Lorsqu’on arrive à un point où le journalisme ne repose de manière générale que sur des suppositions, supputations ou simplement sur de l’opinion, où va-t-on ? Le domaine des faits par excellence devient celui de la prédiction de l’avenir et des incantations. La presse est à ce point importante qu’elle ne devrait pas tomber dans ces travers-là. Cette institution qu’on appelle le quatrième pouvoir, n’est certes pas un pouvoir consacré, mais elle est bien plus que cela ,une sentinelle de la démocratie qui s’impose par son rôle de contre-pouvoir mais aussi d’éducation du citoyen.

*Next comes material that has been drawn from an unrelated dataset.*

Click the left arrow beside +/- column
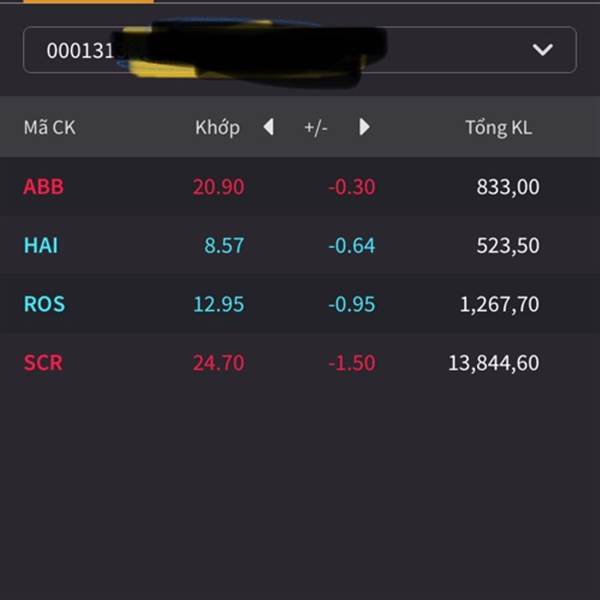Image resolution: width=600 pixels, height=600 pixels. point(269,127)
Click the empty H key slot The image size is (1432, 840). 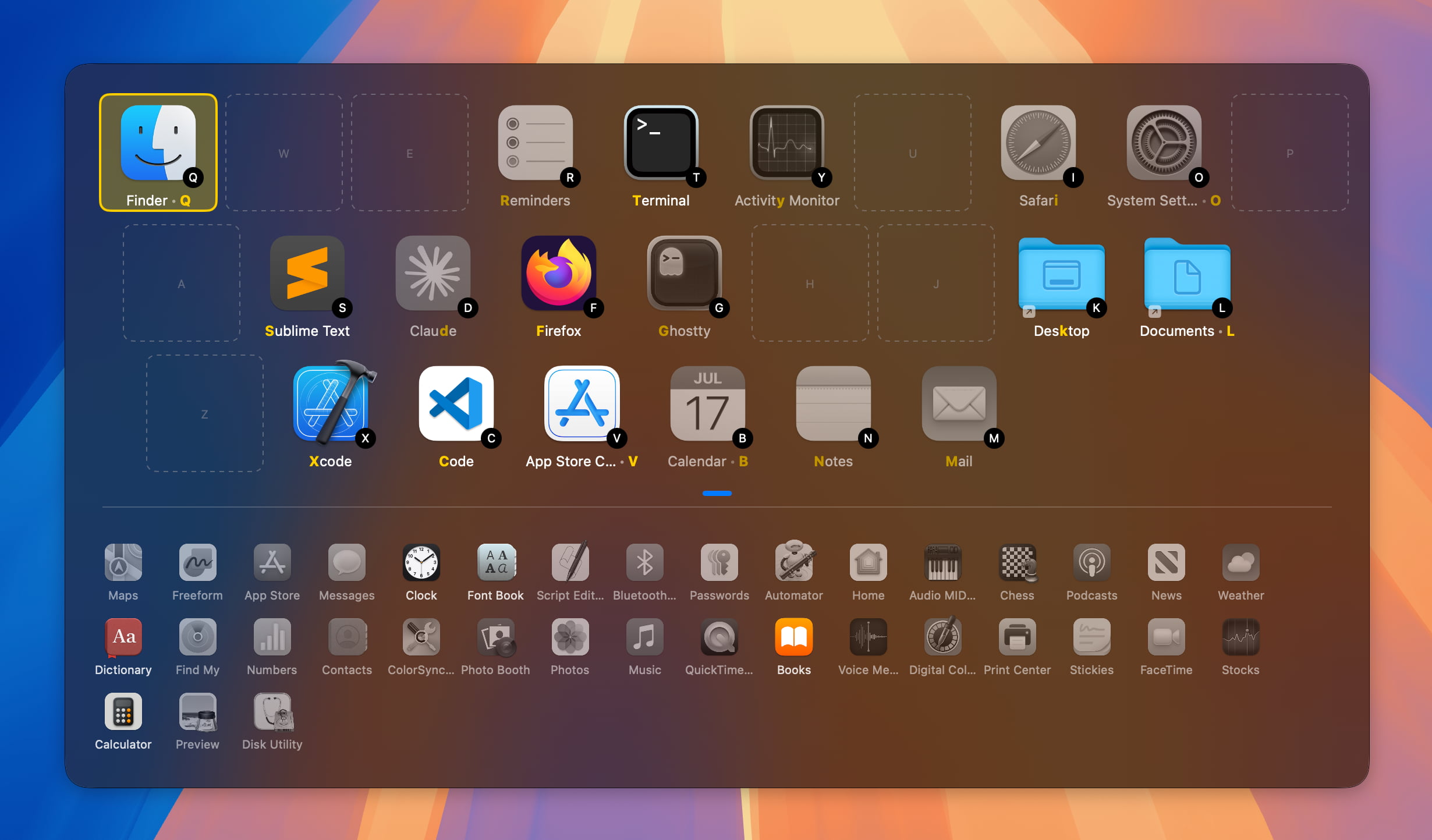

Admettons-le, le terrain de l’investigation est déserté. Il ne reste plus dans les faits, que le journalisme facile, de paresse, sans transpiration aucune. Le factuel de base est le nouveau chouchou du journaliste. C’est en effet le règne de l’exploitation des communiqués de presse, de la couverture d’événements au cours desquels l’on cherche à débusquer la petite indiscrétion ou le petit truc qui peut faire le buzz. Ou chose courante, le journaliste jette son dévolu sur l’interview ou l’entretien en laissant l’invité ou les invités dérouler. Il prend de plus en plus l’habitude d’opposer deux concurrents sur le terrain politique ou deux rivaux dans le monde du show biz qui sont en général des personnages ayant un bagout exceptionnel ou une appétence pour les projecteurs. L’objectif est clair, créer une frénésie de l’information sur une affaire qui n’est pas d’utilité publique. L’information est peoplisée, banalisée. Elle est ramenée à son niveau le plus bas qui n’est pas, précisons le bien, celui du divertissement mais plutôt de l’abrutissement et de la crétinisation.
Une grande propension est de se focaliser, de nos jours sur ce qu’on appelle dans le jargon journalistique « le bon client ». Ce dernier prend de fait, une grande importance dans l’environnement médiatique. Le terme « bon client » est compris dans le sens du personnage que les animateurs ou journalistes aiment à inviter car il est générateur de polémiques, de buzz, de la phrase choc ou alors d’une info à scandale qui va dominer l’actualité.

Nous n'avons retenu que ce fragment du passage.